77.7% per-pixel photon detection efficiency at 1550nm

65% system detection efficiency across the array

20 cps dark count rate per pixel

Abstract

Superconducting nanowire single-photon detectors (SNSPDs) are the current leading technology for the detection of single-photons in the near-infrared (NIR) and short-wave infrared (SWIR) spectral regions, due to record performance in terms of detection efficiency, low dark count rate, minimal timing jitter, and high maximum count rates. The various geometry and design parameters of SNSPDs are often carefully tailored to specific applications, resulting in challenges in optimising each performance characteristic without adversely impacting others. In particular, when scaling to larger array formats, the key challenge is to manage the heat load generated by the many readout cables in the cryogenic cooling system.

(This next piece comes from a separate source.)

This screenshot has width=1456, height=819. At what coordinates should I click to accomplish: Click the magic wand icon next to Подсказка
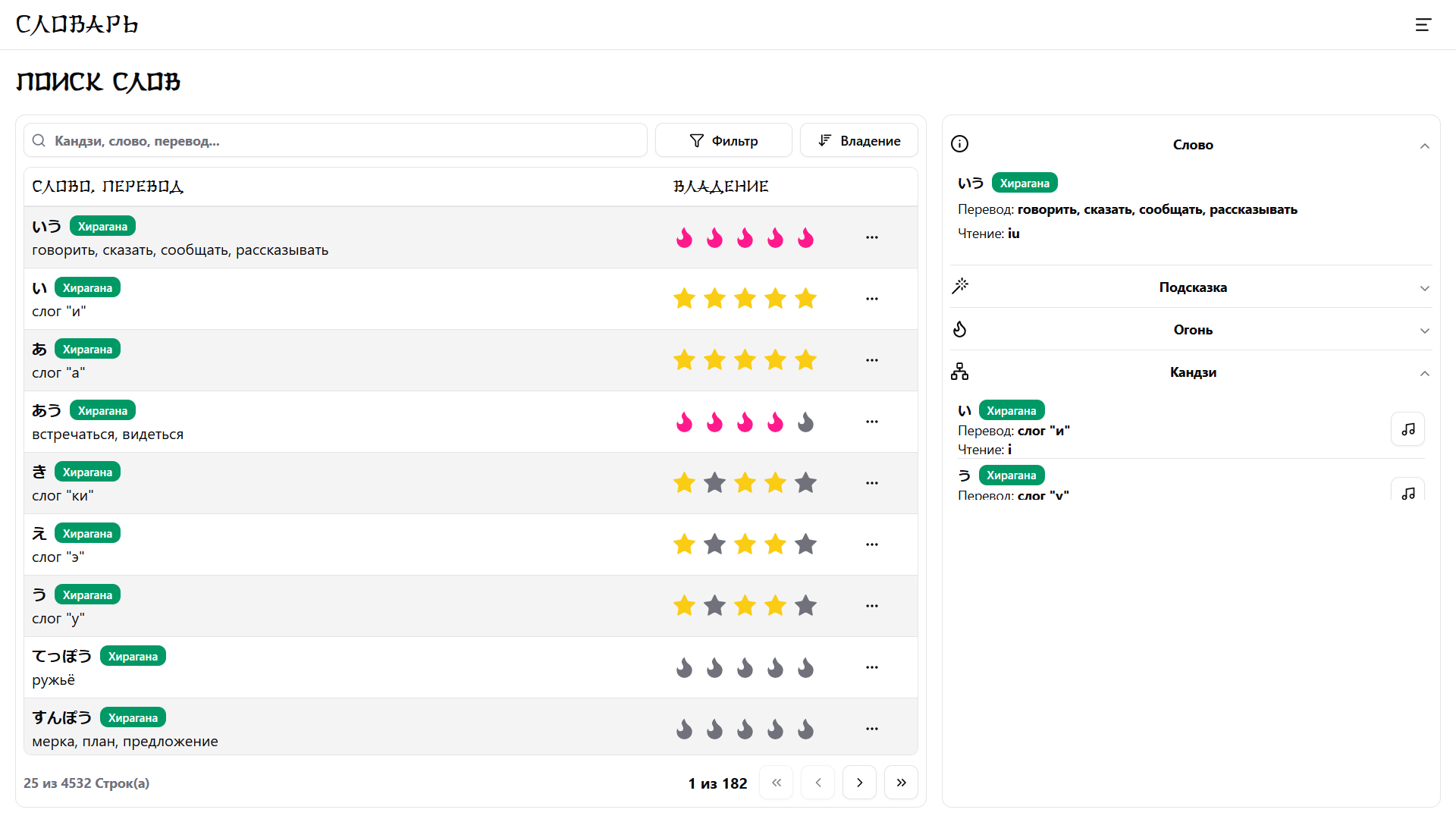[959, 286]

Here we demonstrate a practical, self-contained 64-pixel SNSPD array system which exhibits high performance of all operational parameters, for use in the strategically important SWIR spectral region. The detector is an 8x8 array of 27.5 x 27.8 {\mu}m pixels on a 30 {\mu}m pitch, which leads to an 80 -- 85% fill factor. At a wavelength of 1550nm, a uniform average per-pixel photon detection efficiency of 77.7% was measured and the observed system detection efficiency (SDE) across the entire array was 65%. A full performance characterisation is presented, including a dark count rate of 20 cps per pixel, full-width-half-maximum (FWHM) jitter of 100 ps per pixel, a 3-dB maximum count rate of 645 Mcps and no evidence of crosstalk at the 0.1% level. This camera system therefore facilitates a variety of picosecond time-resolved measurement-based applications that include biomedical imaging, quantum communications, and long-range single-photon light detection and ranging (LiDAR) and 3D imaging.